§ **REQUIRED ACTION**
Below are entries. Copy exactly the lines running from the line that holds "Instruction: Click the" to the line that holds "Viewport: 720px width, 437px height.", with both ends included.

[Stored records]
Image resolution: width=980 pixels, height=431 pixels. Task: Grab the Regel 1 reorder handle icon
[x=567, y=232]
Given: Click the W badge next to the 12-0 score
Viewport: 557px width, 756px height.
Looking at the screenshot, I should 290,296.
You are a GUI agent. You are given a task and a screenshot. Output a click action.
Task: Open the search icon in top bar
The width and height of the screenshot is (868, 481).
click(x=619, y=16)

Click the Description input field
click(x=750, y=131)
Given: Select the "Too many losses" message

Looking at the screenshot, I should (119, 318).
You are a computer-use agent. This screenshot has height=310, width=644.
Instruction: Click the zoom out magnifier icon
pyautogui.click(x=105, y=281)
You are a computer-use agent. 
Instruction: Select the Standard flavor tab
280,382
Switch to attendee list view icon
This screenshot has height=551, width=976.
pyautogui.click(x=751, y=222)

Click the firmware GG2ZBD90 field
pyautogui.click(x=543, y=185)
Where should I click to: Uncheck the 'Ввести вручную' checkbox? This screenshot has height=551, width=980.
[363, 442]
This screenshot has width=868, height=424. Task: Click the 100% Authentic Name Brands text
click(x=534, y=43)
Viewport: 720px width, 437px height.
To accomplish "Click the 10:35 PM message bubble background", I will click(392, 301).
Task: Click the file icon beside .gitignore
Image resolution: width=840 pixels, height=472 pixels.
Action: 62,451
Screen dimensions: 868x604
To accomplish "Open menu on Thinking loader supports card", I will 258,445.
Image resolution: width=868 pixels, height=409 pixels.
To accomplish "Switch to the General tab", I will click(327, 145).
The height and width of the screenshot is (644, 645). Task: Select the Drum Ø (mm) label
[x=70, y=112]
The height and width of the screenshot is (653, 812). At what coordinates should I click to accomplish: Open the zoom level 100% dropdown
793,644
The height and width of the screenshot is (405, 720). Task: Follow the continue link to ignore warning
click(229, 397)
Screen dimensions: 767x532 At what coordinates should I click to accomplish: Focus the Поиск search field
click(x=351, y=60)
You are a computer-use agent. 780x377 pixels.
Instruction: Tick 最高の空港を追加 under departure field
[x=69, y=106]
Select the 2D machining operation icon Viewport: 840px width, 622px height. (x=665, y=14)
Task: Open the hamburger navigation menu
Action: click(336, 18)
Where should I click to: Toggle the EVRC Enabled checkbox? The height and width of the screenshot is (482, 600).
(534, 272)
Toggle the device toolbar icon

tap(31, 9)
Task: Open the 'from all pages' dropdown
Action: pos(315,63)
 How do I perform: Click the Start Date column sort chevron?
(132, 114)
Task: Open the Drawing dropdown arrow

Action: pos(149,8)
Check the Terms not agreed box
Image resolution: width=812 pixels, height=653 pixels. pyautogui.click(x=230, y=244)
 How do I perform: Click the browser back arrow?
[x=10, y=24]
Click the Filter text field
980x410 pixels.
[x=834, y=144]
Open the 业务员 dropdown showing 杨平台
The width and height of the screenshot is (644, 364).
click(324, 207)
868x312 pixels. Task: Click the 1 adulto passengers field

§ **OUTPUT OF THE TASK**
Instruction: Click the zoom out magnifier icon
pyautogui.click(x=105, y=281)
You are a computer-use agent. 
Instruction: Select the Standard flavor tab
280,382
Switch to attendee list view icon
This screenshot has height=551, width=976.
pyautogui.click(x=751, y=222)

Click the firmware GG2ZBD90 field
pyautogui.click(x=543, y=185)
Where should I click to: Uncheck the 'Ввести вручную' checkbox? This screenshot has height=551, width=980.
[363, 442]
This screenshot has width=868, height=424. Task: Click the 100% Authentic Name Brands text
click(x=534, y=43)
Viewport: 720px width, 437px height.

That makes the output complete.